(Beginning of DATA FOR REVIEW)
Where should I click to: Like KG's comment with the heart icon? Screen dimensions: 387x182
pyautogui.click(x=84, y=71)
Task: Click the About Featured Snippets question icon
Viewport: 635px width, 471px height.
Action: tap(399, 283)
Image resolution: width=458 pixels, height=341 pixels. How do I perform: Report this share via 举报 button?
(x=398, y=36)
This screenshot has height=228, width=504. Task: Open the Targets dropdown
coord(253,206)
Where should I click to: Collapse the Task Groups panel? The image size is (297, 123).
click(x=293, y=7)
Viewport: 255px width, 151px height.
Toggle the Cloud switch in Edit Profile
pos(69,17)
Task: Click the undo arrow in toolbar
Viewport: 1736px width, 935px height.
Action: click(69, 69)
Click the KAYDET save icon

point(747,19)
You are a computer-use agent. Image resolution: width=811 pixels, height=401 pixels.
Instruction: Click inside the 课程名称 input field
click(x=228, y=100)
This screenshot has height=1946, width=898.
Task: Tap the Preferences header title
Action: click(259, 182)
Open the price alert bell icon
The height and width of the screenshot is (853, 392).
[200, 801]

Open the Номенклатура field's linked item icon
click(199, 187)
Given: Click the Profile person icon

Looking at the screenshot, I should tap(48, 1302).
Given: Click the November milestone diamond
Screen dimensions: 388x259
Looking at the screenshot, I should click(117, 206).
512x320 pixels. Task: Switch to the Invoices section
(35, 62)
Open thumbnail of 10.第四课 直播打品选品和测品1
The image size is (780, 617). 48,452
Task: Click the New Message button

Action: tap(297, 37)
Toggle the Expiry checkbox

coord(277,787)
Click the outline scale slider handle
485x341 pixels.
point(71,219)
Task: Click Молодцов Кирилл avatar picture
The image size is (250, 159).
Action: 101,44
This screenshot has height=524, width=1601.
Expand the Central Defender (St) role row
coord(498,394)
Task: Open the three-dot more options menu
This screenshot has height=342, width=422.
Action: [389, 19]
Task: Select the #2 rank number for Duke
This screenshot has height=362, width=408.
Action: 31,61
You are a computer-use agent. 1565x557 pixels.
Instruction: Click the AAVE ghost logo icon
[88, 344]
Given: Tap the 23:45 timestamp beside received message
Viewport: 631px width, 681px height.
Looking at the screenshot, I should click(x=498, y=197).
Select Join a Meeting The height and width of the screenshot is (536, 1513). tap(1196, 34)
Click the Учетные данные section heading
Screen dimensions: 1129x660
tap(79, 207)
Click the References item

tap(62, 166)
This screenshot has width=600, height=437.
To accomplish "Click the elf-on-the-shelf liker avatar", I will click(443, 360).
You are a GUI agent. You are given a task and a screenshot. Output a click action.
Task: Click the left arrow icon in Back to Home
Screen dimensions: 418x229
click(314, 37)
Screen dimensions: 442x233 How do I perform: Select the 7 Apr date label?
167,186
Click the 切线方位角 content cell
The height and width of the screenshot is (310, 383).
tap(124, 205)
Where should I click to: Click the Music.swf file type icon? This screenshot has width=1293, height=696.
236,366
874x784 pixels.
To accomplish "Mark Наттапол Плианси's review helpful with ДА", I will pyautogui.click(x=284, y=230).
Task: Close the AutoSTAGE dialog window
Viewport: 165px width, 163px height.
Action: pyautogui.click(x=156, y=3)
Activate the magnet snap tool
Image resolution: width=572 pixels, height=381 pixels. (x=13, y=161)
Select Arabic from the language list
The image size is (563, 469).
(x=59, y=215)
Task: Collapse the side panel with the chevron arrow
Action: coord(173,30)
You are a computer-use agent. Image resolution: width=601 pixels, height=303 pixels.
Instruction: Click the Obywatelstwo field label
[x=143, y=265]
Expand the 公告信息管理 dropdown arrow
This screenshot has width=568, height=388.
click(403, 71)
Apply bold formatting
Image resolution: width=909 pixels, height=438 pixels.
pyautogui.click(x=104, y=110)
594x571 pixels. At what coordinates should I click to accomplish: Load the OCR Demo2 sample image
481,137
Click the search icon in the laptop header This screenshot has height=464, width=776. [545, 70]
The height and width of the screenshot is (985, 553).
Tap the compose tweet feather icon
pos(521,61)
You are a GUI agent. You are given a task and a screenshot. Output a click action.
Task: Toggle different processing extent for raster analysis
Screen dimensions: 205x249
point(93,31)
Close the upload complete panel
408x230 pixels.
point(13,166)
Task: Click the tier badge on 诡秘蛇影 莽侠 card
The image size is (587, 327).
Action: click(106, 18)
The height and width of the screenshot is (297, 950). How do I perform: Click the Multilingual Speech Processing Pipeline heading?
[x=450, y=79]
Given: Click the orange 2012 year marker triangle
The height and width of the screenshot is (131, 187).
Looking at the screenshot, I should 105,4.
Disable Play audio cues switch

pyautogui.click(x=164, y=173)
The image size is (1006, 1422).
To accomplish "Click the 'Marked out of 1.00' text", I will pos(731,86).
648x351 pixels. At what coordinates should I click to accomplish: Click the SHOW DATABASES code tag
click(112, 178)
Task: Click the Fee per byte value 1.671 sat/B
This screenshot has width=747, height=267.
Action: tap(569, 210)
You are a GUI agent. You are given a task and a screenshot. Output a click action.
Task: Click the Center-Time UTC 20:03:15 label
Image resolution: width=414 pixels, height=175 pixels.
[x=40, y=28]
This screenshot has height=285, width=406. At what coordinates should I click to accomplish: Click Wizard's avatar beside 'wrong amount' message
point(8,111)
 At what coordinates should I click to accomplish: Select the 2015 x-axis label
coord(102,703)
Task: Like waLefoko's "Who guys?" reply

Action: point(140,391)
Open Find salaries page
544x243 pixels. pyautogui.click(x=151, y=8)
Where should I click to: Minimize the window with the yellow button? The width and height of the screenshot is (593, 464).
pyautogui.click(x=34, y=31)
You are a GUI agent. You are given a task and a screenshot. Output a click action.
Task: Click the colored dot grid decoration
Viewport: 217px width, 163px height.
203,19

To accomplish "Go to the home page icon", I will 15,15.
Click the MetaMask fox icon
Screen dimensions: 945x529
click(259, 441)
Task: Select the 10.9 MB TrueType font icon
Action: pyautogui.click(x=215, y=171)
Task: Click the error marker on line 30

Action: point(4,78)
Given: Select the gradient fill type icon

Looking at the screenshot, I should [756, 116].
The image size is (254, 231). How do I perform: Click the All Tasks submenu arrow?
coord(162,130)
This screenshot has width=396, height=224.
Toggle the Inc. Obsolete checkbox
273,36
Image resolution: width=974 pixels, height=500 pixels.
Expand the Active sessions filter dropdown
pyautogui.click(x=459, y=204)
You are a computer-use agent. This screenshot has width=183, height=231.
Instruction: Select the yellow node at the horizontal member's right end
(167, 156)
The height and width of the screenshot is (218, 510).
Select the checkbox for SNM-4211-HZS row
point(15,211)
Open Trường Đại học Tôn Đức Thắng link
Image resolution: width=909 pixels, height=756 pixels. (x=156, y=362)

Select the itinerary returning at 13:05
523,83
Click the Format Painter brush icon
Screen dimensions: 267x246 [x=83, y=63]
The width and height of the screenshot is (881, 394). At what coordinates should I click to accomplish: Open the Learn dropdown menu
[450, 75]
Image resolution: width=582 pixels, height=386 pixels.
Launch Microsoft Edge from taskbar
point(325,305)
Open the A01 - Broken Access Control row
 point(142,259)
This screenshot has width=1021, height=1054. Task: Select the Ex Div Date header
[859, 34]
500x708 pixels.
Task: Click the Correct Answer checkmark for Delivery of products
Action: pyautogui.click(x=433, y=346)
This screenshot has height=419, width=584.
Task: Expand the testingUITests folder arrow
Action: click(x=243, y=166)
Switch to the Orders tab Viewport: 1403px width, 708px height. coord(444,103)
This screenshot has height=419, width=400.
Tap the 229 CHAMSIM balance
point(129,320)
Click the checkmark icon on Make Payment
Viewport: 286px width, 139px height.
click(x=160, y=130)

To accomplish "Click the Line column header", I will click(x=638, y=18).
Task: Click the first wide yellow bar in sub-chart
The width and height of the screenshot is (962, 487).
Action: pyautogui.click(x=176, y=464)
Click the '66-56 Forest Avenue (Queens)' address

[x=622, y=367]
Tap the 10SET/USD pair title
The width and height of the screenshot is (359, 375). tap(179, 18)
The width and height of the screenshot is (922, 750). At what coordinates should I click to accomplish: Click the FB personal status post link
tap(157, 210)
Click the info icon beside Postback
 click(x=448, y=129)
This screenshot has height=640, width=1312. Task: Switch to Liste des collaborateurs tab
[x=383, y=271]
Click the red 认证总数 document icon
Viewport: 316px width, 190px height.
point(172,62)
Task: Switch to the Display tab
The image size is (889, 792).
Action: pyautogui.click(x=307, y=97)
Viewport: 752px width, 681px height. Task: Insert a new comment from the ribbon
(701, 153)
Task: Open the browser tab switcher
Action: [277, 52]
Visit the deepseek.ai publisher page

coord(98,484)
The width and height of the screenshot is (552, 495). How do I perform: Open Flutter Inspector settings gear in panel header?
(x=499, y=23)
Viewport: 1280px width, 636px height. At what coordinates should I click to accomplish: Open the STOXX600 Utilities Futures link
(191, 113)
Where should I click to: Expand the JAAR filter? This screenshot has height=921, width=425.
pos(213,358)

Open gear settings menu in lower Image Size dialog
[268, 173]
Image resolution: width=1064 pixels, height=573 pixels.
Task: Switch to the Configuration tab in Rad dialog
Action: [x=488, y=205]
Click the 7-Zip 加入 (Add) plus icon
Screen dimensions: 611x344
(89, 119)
(End of DATA FOR REVIEW)
TASK ITEM |
All lines with the word "computer" must be located in the data and copied.

RESPONSE |
You are a computer-use agent. Image resolution: width=811 pixels, height=401 pixels.
You are a computer-use agent. 1565x557 pixels.
You are a computer-use agent. Image resolution: width=601 pixels, height=303 pixels.
You are a computer-use agent. This screenshot has width=183, height=231.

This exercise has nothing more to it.